Y, cierto es, Elvis pudo haber seguido colaborando con los compositores Leiber y Stoller, pudo haber hecho giras por todo el mundo, pudo haberse puesto al día con respecto a los gustos del público, pudo haber aceptado empresas cinematográficas más atractivas... pero todo ello fue saboteado por el “Coronel” Parker... con escasa resistencia por parte de su protegido: el film muestra brillantemente la mutua dependencia de los dos hombres como una suerte de perversa relación padre-hijo o, si lo prefieren, un pacto entre Fausto y el demonio en el contexto de la música pop en la Norteamérica más hortera.
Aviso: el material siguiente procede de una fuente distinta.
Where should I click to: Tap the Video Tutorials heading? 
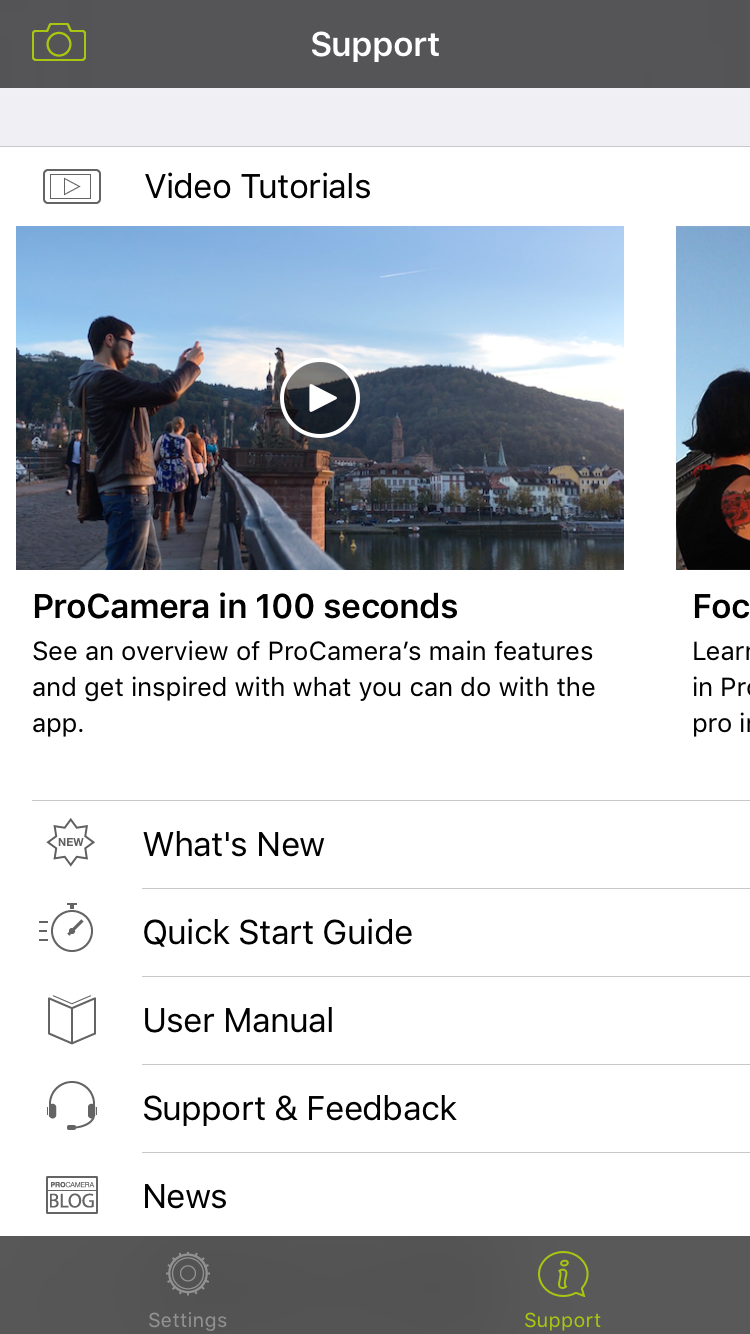click(258, 186)
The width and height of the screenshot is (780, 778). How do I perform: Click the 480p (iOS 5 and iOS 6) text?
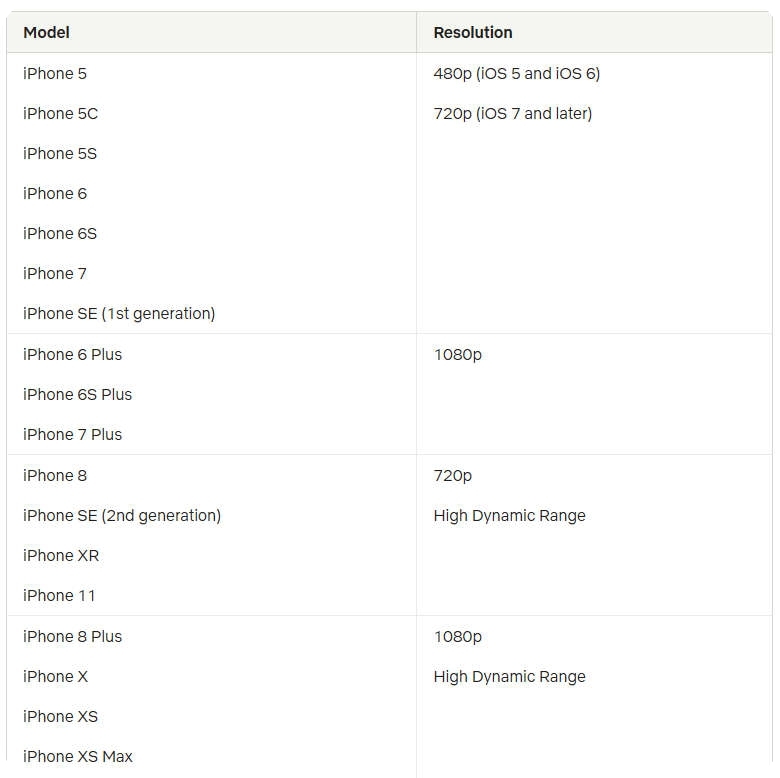(517, 74)
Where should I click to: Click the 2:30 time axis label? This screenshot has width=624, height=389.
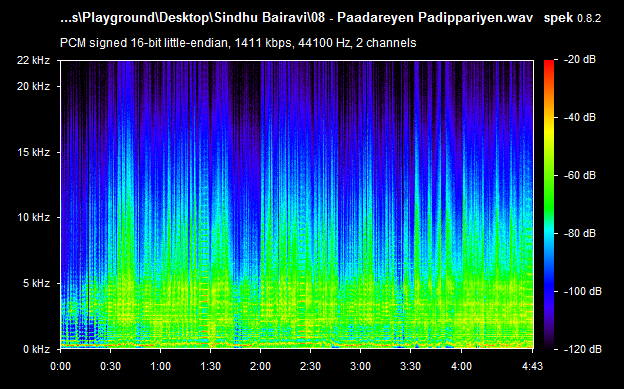[310, 366]
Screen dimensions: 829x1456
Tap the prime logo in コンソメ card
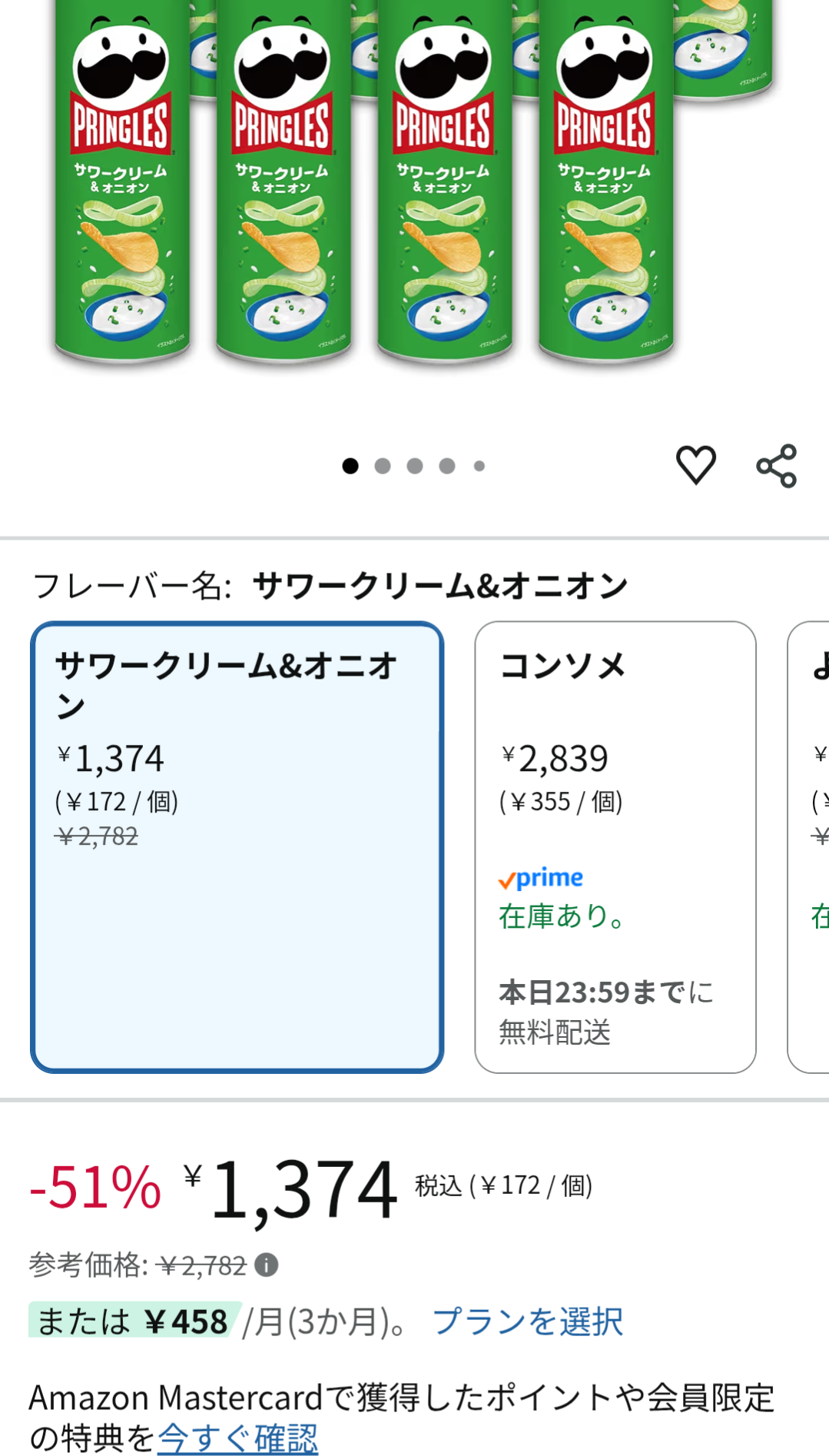tap(540, 878)
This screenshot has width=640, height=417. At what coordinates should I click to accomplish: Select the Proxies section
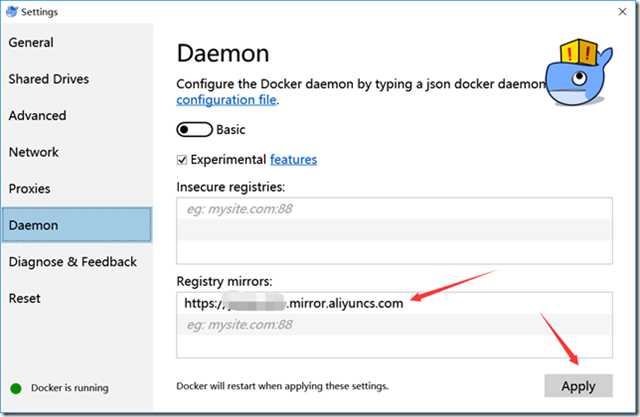click(x=29, y=189)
Como se aprecia en un momento de la película muy bien rodado, seco y directo, en el que Luhrmann abandona su perenne exuberancia: momento en que Elvis está harto de Parker y amenaza con romper su relación, y él le hace ver que “Tú y yo somos lo mismo”.

 


Y la horterada suprema es Las Vegas, donde, pese a todo, Elvis sigue demostrando que es un intérprete extraordinario —hay un atisbo de ello en el film en su versión de Polk Salad Annie de Tony Joe White; no obstante, los ejemplos sobrarían: el gran acierto de Elvis, aparte de la extraordinaria interpretación de Austin Butler, es que da con la clave del enigma: ¿cómo puede ejercer tanta fascinación un personaje que se convierte en casi una caricatura de sí mismo, que continuamente acepta escoger las decisiones más equivocadas y delirantes? Sencillamente, estaba poseído por “el espíritu”: tenía duende.